Who knows? But I believe it is Ill considered to discard a possibility based on a single top of the line screening when so much other information says otherwise.

You have to remember that wild type mice only die of cancer.

Humans die of dozens of diseases, cancer is just one of. Everything we eat, drink, the supplements and drugs we take, the air we breathe, amount of sun exposure, sleep, our lifestyle choices and interventions, and of course our unique genes, alters literally millions of pathways.

A single molecule might not prevent cancer in wild mice, but have a meaningful impact on humans in other longevity enhancing pathways.

As an example, studies on transgenic mice that are bred/engineered to express human Alzheimer risk genes because wild type mice do NOT ever die of Alzheimer disease! Billions have been spent on experimental drugs given to these mutant transgenic mice for hope in clinical translation…all models have failed to translate to understanding root cause Alzheimer’s in humans.
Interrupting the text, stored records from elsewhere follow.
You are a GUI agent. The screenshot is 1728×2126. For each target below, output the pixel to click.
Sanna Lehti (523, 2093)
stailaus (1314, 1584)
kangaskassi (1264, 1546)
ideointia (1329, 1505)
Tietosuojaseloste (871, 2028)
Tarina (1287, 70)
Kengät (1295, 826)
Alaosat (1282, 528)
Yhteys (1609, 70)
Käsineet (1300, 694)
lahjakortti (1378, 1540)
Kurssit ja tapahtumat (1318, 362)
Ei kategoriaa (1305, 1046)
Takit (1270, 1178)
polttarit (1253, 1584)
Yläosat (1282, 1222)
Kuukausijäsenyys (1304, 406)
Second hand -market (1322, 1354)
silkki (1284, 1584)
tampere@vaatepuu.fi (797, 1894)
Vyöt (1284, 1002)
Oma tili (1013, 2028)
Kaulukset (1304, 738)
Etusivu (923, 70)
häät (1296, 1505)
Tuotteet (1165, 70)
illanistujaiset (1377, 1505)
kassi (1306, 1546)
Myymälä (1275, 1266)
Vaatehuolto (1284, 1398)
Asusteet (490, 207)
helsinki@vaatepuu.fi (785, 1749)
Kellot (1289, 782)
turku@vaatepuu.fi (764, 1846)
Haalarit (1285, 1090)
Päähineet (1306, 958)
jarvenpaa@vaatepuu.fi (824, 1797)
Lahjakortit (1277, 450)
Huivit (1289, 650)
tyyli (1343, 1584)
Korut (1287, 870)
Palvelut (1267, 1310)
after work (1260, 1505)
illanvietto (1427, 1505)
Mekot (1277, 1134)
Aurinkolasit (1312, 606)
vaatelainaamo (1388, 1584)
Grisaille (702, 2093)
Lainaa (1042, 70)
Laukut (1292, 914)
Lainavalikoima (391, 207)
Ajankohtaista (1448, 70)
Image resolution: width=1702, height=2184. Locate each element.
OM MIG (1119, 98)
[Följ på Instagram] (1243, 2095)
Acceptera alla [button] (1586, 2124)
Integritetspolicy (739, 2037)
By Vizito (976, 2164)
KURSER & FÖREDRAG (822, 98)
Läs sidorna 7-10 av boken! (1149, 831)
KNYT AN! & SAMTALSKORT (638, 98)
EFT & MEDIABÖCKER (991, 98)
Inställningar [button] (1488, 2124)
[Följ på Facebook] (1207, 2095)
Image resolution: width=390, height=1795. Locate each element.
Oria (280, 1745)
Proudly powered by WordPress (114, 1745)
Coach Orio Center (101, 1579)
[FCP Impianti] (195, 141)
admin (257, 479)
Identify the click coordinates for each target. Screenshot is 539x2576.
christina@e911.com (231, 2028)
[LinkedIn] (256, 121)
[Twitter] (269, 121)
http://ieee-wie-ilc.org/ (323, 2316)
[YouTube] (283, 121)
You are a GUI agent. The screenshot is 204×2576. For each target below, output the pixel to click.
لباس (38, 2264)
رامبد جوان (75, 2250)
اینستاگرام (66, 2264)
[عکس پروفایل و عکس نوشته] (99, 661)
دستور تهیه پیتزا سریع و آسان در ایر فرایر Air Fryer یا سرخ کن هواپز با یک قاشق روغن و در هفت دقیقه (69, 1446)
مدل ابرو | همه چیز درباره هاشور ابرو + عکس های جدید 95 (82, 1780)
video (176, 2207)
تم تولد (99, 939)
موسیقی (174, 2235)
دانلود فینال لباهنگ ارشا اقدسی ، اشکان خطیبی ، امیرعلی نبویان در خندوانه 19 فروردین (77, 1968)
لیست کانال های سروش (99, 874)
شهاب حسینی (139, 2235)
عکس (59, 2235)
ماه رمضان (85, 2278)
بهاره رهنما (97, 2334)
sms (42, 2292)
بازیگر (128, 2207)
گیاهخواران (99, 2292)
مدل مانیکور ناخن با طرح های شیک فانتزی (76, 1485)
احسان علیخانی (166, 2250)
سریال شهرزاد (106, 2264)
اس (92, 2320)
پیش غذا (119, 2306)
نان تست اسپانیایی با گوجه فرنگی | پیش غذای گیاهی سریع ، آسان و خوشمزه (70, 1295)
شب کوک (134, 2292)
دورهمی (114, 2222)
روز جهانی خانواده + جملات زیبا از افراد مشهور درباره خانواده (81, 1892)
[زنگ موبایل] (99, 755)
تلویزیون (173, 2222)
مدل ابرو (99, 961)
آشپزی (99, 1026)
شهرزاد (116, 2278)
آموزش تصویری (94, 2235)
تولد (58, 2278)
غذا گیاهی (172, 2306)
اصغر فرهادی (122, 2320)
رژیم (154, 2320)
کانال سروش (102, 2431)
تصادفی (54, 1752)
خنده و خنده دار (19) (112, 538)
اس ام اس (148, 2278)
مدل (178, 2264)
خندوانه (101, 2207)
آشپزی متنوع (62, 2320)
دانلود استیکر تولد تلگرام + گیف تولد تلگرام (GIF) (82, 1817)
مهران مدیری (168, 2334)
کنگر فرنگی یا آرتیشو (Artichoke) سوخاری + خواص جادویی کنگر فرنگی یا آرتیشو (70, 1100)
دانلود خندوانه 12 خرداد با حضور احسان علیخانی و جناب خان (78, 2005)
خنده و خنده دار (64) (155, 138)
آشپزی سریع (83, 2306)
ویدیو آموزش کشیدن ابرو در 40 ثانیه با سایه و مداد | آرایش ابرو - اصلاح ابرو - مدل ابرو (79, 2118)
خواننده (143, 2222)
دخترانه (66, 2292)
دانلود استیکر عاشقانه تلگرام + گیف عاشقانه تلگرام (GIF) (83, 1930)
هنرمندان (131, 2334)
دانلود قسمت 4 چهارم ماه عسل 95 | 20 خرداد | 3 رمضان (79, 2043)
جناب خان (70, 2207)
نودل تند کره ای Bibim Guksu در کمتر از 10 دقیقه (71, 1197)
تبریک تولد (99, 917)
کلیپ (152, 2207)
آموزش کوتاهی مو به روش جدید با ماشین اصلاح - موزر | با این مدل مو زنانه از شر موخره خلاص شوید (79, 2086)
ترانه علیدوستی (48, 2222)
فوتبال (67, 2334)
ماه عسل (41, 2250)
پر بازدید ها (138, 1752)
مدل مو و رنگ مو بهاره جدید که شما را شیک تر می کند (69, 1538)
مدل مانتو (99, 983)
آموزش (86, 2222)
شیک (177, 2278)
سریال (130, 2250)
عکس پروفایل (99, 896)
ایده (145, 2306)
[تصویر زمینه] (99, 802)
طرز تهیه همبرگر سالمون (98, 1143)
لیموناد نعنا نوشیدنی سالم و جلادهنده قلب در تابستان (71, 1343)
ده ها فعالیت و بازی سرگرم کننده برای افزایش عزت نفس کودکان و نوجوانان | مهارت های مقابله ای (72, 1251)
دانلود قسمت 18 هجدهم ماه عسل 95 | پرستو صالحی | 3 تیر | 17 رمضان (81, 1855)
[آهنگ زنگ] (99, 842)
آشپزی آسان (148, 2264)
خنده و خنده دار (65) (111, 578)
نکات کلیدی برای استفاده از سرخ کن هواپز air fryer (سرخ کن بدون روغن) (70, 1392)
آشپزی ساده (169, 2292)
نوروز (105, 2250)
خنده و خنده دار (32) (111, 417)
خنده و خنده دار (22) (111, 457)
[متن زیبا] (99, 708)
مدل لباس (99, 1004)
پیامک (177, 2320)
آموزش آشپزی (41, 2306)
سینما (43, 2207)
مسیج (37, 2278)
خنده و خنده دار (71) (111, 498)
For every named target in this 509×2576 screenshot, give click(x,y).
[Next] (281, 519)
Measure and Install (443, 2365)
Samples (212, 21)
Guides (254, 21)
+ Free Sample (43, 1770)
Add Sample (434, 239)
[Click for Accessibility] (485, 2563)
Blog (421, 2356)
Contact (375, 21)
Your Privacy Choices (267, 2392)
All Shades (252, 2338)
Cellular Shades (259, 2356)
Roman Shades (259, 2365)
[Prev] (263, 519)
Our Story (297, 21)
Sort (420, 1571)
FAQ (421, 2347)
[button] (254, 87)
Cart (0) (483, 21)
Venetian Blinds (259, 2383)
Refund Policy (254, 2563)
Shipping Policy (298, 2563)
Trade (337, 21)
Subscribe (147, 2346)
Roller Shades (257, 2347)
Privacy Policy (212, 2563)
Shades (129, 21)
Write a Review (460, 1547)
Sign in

Many big Pharma companies have abandoned the space due to failure and complexity.

The best way to measure true longevity extension in humans is “all cause mortality”. For a person to live longer, he/she must push out all chronic disease, not just a single mortality pathway.

Excitingly, Rapamycin has been shown to increase lifespan in wild type mice, improve other unique human disease transgenic mice models (CVD, neurodegenerative), and extend other mammalian models. It’s one of the most robust and safe (in humans) speculative longevity small molecules we have. Until something better comes along, many of us are adding it to the intervention stack.

Let’s hope it translates to humans, but we are sorely lacking good human trials. Off patent, so very hard to fund.

Right, I was talking about spermidine not rapamycin. Rapamycin has held up extremely well (and repeatedly) in the ITP trials. Spermidine supplementation didn’t even budge the tissue levels in the mice, so the ITP researchers didn’t even bother to proceed with the study. I see this as a caution for spermidine that it may not work as a supplement, but not the last word by any means.

Theres no study, if hes making a point to talk about it and then conveniently using the no results as a reason for there not being a study this is just a rumor, a rumor from a PHD is still just a rumor. How large is a “large dose” … spend 6 months giving spermidine to mice then not even publish the results as a study (even no rise in tissues is a result). The whole premise sounds fishy.

Im not even currently taking any spermidine.